Hacker News new | ask | show | jobs
by 0x0nyandesu 1654 days ago
Saying "S3 is down" can mean anything. Our S3 buckets that served static web content stayed up no problem. The API was down though. But for the purposes of whether my organization cares I'm gonna say it was "up".
3 comments

> We are currently experiencing some problems related to FOO service and are investigating.

A generic, utterly meaningless message, which is still a hell of a lot more than usually gets approved, and approved far too late.

It is also still better than "all green here, nothing to see" which has people looking at their own code, because they _expect_ that they will be the problem, not AWS.

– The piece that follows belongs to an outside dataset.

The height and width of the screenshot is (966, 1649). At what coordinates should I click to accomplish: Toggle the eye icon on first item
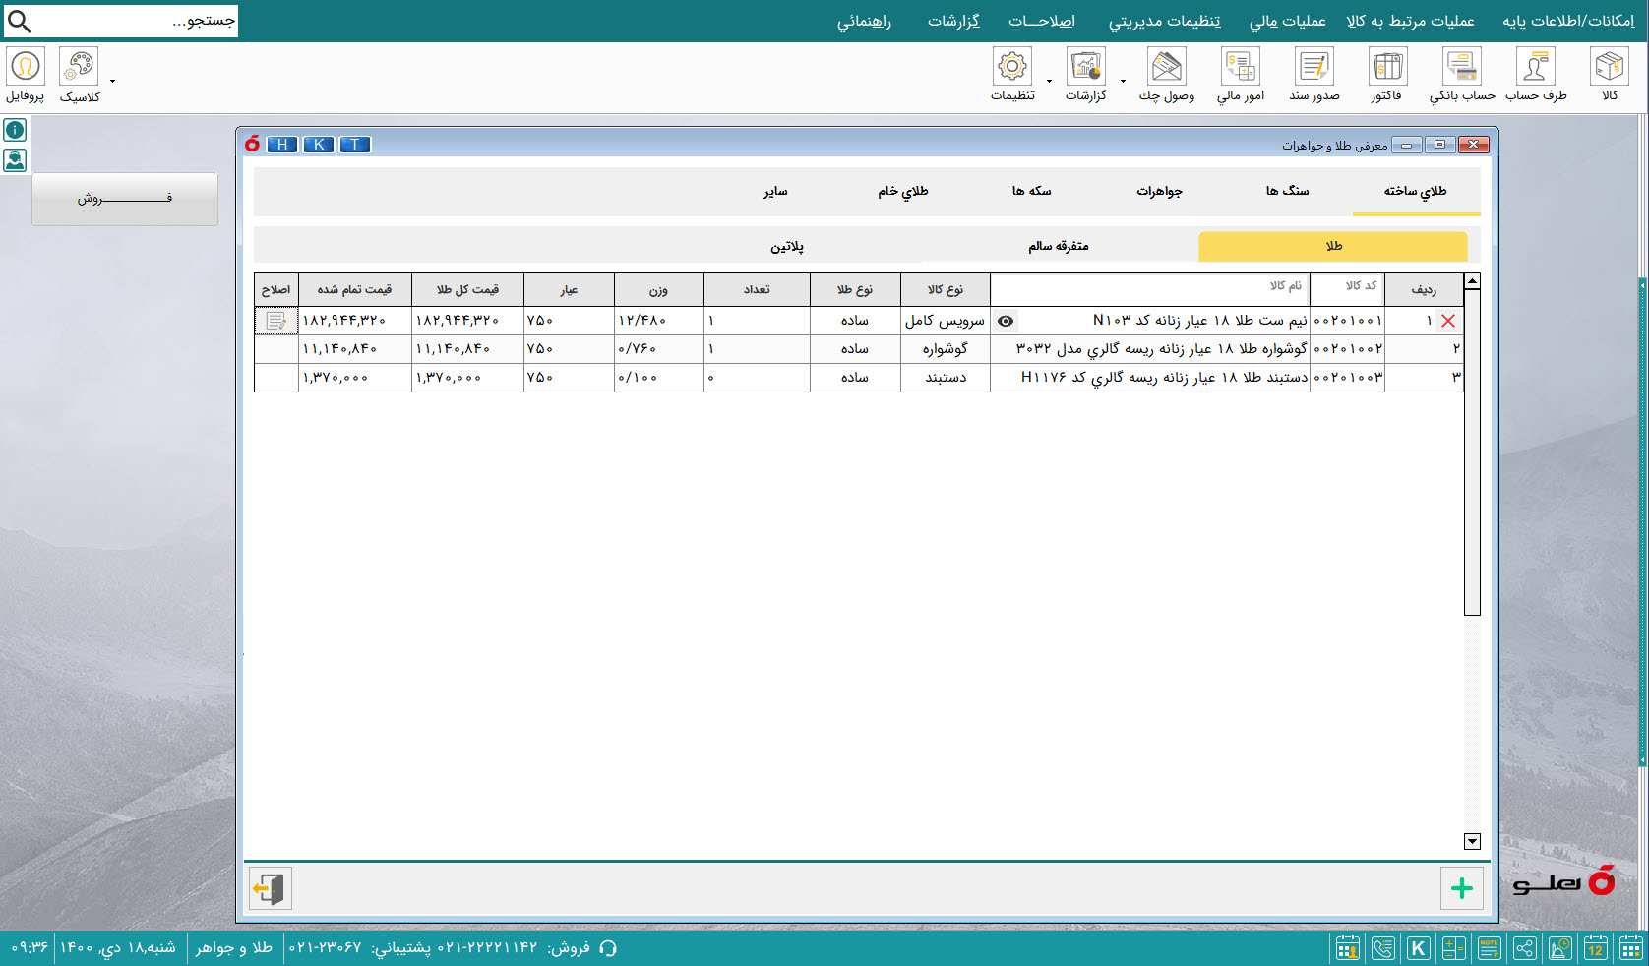tap(1006, 321)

Most of what they actually said via the manual human-language status updates was "Service X is seeing elevated error rates".

While there are still decisions to be made in how you monitor errors and what sorts of elevated rates merit an alert -- I would bet that AWS has internally-facing systems that can display service health in this way based on automated monitoring of error rates (as well as other things). Because they know it means something.

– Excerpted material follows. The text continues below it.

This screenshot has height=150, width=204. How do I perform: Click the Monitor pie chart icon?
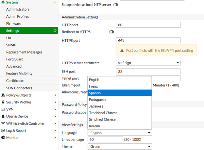click(x=3, y=138)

They apparently choose to make their public-facing service health page only show alerts via a manual process that often results in an update only several hours after lots of customers have noticed problems. This seems like a choice.

What's the point of a status page? To me, the point of it is, when I encounter a problem (perhaps noticed because of my own automated monitoring), one of the first thing I want to do is distinguish between a problem that's out of my control on the platform, and a problem that is under my control and I can fix.

A status page that does not support me in doing that is not fulfilling it's purpose. the AWS status page fails to help customers do that, by regularly showing all green with no alerts hours after widespread problems occured.

As mentioned in the article, internal metrics were fubar most of the day.
Who cares if it worked for your usecase?

Being unable to store objects in an object store means that it’s broken.